BRIEF:
Below are some records; return each one exactly.

-------- INFORMATION SUPPLIED

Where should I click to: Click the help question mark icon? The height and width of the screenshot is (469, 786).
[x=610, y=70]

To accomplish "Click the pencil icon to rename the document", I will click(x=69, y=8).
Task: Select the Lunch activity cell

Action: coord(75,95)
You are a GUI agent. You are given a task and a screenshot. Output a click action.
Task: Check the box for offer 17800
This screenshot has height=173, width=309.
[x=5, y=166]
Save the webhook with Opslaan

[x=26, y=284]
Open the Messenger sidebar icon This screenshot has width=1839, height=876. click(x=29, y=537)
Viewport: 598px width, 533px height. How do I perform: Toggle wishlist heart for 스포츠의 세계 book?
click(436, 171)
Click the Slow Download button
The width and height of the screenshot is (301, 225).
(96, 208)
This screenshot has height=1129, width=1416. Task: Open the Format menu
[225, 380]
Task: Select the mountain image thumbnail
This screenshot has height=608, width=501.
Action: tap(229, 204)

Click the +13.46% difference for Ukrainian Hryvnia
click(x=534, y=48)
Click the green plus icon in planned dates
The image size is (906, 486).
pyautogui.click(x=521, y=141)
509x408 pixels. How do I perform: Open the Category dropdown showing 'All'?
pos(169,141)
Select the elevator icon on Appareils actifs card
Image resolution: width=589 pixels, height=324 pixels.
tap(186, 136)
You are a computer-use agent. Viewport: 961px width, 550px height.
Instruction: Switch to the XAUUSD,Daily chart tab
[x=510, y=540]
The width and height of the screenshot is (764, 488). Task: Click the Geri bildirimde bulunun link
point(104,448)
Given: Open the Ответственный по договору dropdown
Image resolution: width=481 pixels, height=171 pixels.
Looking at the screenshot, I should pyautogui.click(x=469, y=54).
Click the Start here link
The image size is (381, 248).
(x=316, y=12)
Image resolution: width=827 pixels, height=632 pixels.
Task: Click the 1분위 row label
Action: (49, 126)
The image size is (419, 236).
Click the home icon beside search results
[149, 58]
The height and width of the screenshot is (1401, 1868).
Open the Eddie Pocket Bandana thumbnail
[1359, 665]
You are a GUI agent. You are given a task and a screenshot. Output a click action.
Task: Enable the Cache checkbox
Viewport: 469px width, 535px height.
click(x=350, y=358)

----------------

ANSWER SECTION:
Where should I click to: Click the help question mark icon? The height and width of the screenshot is (469, 786).
[x=610, y=70]

To accomplish "Click the pencil icon to rename the document", I will click(x=69, y=8).
Task: Select the Lunch activity cell

Action: coord(75,95)
You are a GUI agent. You are given a task and a screenshot. Output a click action.
Task: Check the box for offer 17800
This screenshot has height=173, width=309.
[x=5, y=166]
Save the webhook with Opslaan

[x=26, y=284]
Open the Messenger sidebar icon This screenshot has width=1839, height=876. click(x=29, y=537)
Viewport: 598px width, 533px height. How do I perform: Toggle wishlist heart for 스포츠의 세계 book?
click(436, 171)
Click the Slow Download button
The width and height of the screenshot is (301, 225).
(96, 208)
This screenshot has height=1129, width=1416. Task: Open the Format menu
[225, 380]
Task: Select the mountain image thumbnail
This screenshot has height=608, width=501.
Action: tap(229, 204)

Click the +13.46% difference for Ukrainian Hryvnia
click(x=534, y=48)
Click the green plus icon in planned dates
The image size is (906, 486).
pyautogui.click(x=521, y=141)
509x408 pixels. How do I perform: Open the Category dropdown showing 'All'?
pos(169,141)
Select the elevator icon on Appareils actifs card
Image resolution: width=589 pixels, height=324 pixels.
tap(186, 136)
You are a computer-use agent. Viewport: 961px width, 550px height.
Instruction: Switch to the XAUUSD,Daily chart tab
[x=510, y=540]
The width and height of the screenshot is (764, 488). Task: Click the Geri bildirimde bulunun link
point(104,448)
Given: Open the Ответственный по договору dropdown
Image resolution: width=481 pixels, height=171 pixels.
Looking at the screenshot, I should pyautogui.click(x=469, y=54).
Click the Start here link
The image size is (381, 248).
(x=316, y=12)
Image resolution: width=827 pixels, height=632 pixels.
Task: Click the 1분위 row label
Action: (49, 126)
The image size is (419, 236).
Click the home icon beside search results
[149, 58]
The height and width of the screenshot is (1401, 1868).
Open the Eddie Pocket Bandana thumbnail
[1359, 665]
You are a GUI agent. You are given a task and a screenshot. Output a click action.
Task: Enable the Cache checkbox
Viewport: 469px width, 535px height.
click(x=350, y=358)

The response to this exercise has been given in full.